Problem statement = Here are some entries. Repeat all of them exactly.

Material provided =
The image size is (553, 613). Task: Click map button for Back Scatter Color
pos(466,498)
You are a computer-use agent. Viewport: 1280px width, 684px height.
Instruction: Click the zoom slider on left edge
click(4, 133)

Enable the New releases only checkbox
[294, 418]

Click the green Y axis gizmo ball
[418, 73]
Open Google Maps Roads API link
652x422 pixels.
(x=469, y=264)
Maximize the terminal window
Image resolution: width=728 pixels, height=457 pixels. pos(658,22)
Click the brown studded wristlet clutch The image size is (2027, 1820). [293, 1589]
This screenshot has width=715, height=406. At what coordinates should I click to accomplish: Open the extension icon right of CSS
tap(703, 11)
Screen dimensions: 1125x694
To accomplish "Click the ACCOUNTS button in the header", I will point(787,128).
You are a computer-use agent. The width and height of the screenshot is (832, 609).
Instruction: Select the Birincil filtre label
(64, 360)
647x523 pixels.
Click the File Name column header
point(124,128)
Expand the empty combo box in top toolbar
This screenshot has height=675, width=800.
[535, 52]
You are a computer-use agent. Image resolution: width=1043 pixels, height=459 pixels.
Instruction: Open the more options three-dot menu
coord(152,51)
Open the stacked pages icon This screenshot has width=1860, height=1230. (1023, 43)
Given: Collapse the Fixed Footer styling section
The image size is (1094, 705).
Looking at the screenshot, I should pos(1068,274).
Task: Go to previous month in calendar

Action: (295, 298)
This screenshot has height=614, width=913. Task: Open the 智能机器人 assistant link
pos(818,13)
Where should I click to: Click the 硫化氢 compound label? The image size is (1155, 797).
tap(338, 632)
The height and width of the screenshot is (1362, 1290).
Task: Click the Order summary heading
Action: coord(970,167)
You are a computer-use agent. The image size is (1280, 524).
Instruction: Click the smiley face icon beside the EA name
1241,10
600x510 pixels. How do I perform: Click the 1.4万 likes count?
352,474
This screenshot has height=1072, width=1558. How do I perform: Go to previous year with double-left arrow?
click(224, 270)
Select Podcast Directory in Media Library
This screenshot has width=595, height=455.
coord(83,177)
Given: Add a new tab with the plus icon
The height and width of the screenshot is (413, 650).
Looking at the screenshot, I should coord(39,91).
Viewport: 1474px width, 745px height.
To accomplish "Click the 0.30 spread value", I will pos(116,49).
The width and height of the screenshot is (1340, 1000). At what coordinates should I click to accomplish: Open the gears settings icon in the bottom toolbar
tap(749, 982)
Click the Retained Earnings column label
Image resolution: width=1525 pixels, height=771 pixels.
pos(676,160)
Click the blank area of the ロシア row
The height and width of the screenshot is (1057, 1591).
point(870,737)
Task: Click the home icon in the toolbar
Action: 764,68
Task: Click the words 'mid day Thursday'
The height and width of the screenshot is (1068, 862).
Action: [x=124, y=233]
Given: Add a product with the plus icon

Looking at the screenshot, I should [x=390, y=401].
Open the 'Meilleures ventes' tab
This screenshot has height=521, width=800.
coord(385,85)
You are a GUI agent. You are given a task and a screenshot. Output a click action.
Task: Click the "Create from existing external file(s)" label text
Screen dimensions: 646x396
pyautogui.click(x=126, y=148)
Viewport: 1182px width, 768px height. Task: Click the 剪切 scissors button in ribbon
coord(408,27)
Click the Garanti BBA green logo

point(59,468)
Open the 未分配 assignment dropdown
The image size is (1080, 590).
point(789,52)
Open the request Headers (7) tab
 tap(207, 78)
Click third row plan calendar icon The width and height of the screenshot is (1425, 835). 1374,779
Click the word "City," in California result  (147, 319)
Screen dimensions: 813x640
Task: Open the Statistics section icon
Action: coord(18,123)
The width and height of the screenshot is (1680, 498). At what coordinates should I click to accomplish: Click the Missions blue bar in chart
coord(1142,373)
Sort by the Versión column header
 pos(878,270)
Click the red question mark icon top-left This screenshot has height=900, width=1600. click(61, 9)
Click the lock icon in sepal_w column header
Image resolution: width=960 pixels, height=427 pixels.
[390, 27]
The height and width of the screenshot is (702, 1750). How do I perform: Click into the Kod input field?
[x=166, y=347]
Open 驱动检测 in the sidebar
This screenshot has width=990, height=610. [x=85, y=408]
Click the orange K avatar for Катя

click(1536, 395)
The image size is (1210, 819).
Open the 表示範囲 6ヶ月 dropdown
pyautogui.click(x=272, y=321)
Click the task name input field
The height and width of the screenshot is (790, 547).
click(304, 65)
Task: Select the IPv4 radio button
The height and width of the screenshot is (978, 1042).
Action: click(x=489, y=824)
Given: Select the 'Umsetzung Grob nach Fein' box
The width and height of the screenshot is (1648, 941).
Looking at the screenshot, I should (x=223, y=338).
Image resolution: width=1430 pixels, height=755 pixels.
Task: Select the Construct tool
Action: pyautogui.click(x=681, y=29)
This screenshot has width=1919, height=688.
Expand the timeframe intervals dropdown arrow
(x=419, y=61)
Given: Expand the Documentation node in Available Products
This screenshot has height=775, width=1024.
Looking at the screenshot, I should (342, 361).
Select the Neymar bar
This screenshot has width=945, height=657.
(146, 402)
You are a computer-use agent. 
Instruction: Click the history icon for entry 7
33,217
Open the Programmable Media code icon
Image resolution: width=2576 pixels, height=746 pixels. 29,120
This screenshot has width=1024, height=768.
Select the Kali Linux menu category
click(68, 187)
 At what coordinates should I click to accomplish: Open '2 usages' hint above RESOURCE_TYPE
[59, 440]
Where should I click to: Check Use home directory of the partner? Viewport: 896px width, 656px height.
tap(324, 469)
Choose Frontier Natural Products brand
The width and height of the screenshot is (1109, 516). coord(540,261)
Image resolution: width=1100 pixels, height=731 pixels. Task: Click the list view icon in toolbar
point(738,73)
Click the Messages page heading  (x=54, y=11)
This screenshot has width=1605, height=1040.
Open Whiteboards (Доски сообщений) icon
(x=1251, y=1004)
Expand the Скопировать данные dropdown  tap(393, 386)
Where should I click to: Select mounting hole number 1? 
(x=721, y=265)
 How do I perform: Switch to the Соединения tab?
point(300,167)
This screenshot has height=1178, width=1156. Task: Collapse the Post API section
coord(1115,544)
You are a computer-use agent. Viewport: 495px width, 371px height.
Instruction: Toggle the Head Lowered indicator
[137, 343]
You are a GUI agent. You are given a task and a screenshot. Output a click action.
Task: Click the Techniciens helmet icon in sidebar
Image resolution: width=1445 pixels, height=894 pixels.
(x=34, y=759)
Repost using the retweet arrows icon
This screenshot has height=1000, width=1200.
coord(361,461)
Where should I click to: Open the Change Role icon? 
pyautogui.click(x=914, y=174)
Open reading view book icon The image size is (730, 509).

Reply =
The image size is (553, 613). Task: Click map button for Back Scatter Color
pos(466,498)
You are a computer-use agent. Viewport: 1280px width, 684px height.
Instruction: Click the zoom slider on left edge
click(4, 133)

Enable the New releases only checkbox
[294, 418]

Click the green Y axis gizmo ball
[418, 73]
Open Google Maps Roads API link
652x422 pixels.
(x=469, y=264)
Maximize the terminal window
Image resolution: width=728 pixels, height=457 pixels. pos(658,22)
Click the brown studded wristlet clutch The image size is (2027, 1820). [293, 1589]
This screenshot has width=715, height=406. At what coordinates should I click to accomplish: Open the extension icon right of CSS
tap(703, 11)
Screen dimensions: 1125x694
To accomplish "Click the ACCOUNTS button in the header", I will point(787,128).
You are a computer-use agent. The width and height of the screenshot is (832, 609).
Instruction: Select the Birincil filtre label
(64, 360)
647x523 pixels.
Click the File Name column header
point(124,128)
Expand the empty combo box in top toolbar
This screenshot has height=675, width=800.
[535, 52]
You are a computer-use agent. Image resolution: width=1043 pixels, height=459 pixels.
Instruction: Open the more options three-dot menu
coord(152,51)
Open the stacked pages icon This screenshot has width=1860, height=1230. (1023, 43)
Given: Collapse the Fixed Footer styling section
The image size is (1094, 705).
Looking at the screenshot, I should pos(1068,274).
Task: Go to previous month in calendar

Action: (295, 298)
This screenshot has height=614, width=913. Task: Open the 智能机器人 assistant link
pos(818,13)
Where should I click to: Click the 硫化氢 compound label? The image size is (1155, 797).
tap(338, 632)
The height and width of the screenshot is (1362, 1290).
Task: Click the Order summary heading
Action: coord(970,167)
You are a computer-use agent. The image size is (1280, 524).
Instruction: Click the smiley face icon beside the EA name
1241,10
600x510 pixels. How do I perform: Click the 1.4万 likes count?
352,474
This screenshot has height=1072, width=1558. How do I perform: Go to previous year with double-left arrow?
click(224, 270)
Select Podcast Directory in Media Library
This screenshot has width=595, height=455.
coord(83,177)
Given: Add a new tab with the plus icon
The height and width of the screenshot is (413, 650).
Looking at the screenshot, I should coord(39,91).
Viewport: 1474px width, 745px height.
To accomplish "Click the 0.30 spread value", I will pos(116,49).
The width and height of the screenshot is (1340, 1000). At what coordinates should I click to accomplish: Open the gears settings icon in the bottom toolbar
tap(749, 982)
Click the Retained Earnings column label
Image resolution: width=1525 pixels, height=771 pixels.
pos(676,160)
Click the blank area of the ロシア row
The height and width of the screenshot is (1057, 1591).
point(870,737)
Task: Click the home icon in the toolbar
Action: 764,68
Task: Click the words 'mid day Thursday'
The height and width of the screenshot is (1068, 862).
Action: [x=124, y=233]
Given: Add a product with the plus icon

Looking at the screenshot, I should [x=390, y=401].
Open the 'Meilleures ventes' tab
This screenshot has height=521, width=800.
coord(385,85)
You are a GUI agent. You are given a task and a screenshot. Output a click action.
Task: Click the "Create from existing external file(s)" label text
Screen dimensions: 646x396
pyautogui.click(x=126, y=148)
Viewport: 1182px width, 768px height. Task: Click the 剪切 scissors button in ribbon
coord(408,27)
Click the Garanti BBA green logo

point(59,468)
Open the 未分配 assignment dropdown
The image size is (1080, 590).
point(789,52)
Open the request Headers (7) tab
 tap(207, 78)
Click third row plan calendar icon The width and height of the screenshot is (1425, 835). 1374,779
Click the word "City," in California result  (147, 319)
Screen dimensions: 813x640
Task: Open the Statistics section icon
Action: coord(18,123)
The width and height of the screenshot is (1680, 498). At what coordinates should I click to accomplish: Click the Missions blue bar in chart
coord(1142,373)
Sort by the Versión column header
 pos(878,270)
Click the red question mark icon top-left This screenshot has height=900, width=1600. click(61, 9)
Click the lock icon in sepal_w column header
Image resolution: width=960 pixels, height=427 pixels.
[390, 27]
The height and width of the screenshot is (702, 1750). How do I perform: Click into the Kod input field?
[x=166, y=347]
Open 驱动检测 in the sidebar
This screenshot has width=990, height=610. [x=85, y=408]
Click the orange K avatar for Катя

click(1536, 395)
The image size is (1210, 819).
Open the 表示範囲 6ヶ月 dropdown
pyautogui.click(x=272, y=321)
Click the task name input field
The height and width of the screenshot is (790, 547).
click(304, 65)
Task: Select the IPv4 radio button
The height and width of the screenshot is (978, 1042).
Action: click(x=489, y=824)
Given: Select the 'Umsetzung Grob nach Fein' box
The width and height of the screenshot is (1648, 941).
Looking at the screenshot, I should (x=223, y=338).
Image resolution: width=1430 pixels, height=755 pixels.
Task: Select the Construct tool
Action: pyautogui.click(x=681, y=29)
This screenshot has width=1919, height=688.
Expand the timeframe intervals dropdown arrow
(x=419, y=61)
Given: Expand the Documentation node in Available Products
This screenshot has height=775, width=1024.
Looking at the screenshot, I should (342, 361).
Select the Neymar bar
This screenshot has width=945, height=657.
(146, 402)
You are a computer-use agent. 
Instruction: Click the history icon for entry 7
33,217
Open the Programmable Media code icon
Image resolution: width=2576 pixels, height=746 pixels. 29,120
This screenshot has width=1024, height=768.
Select the Kali Linux menu category
click(68, 187)
 At what coordinates should I click to accomplish: Open '2 usages' hint above RESOURCE_TYPE
[59, 440]
Where should I click to: Check Use home directory of the partner? Viewport: 896px width, 656px height.
tap(324, 469)
Choose Frontier Natural Products brand
The width and height of the screenshot is (1109, 516). coord(540,261)
Image resolution: width=1100 pixels, height=731 pixels. Task: Click the list view icon in toolbar
point(738,73)
Click the Messages page heading  (x=54, y=11)
This screenshot has width=1605, height=1040.
Open Whiteboards (Доски сообщений) icon
(x=1251, y=1004)
Expand the Скопировать данные dropdown  tap(393, 386)
Where should I click to: Select mounting hole number 1? 
(x=721, y=265)
 How do I perform: Switch to the Соединения tab?
point(300,167)
This screenshot has height=1178, width=1156. Task: Collapse the Post API section
coord(1115,544)
You are a computer-use agent. Viewport: 495px width, 371px height.
Instruction: Toggle the Head Lowered indicator
[137, 343]
You are a GUI agent. You are given a task and a screenshot. Output a click action.
Task: Click the Techniciens helmet icon in sidebar
Image resolution: width=1445 pixels, height=894 pixels.
(x=34, y=759)
Repost using the retweet arrows icon
This screenshot has height=1000, width=1200.
coord(361,461)
Where should I click to: Open the Change Role icon? 
pyautogui.click(x=914, y=174)
Open reading view book icon The image size is (730, 509).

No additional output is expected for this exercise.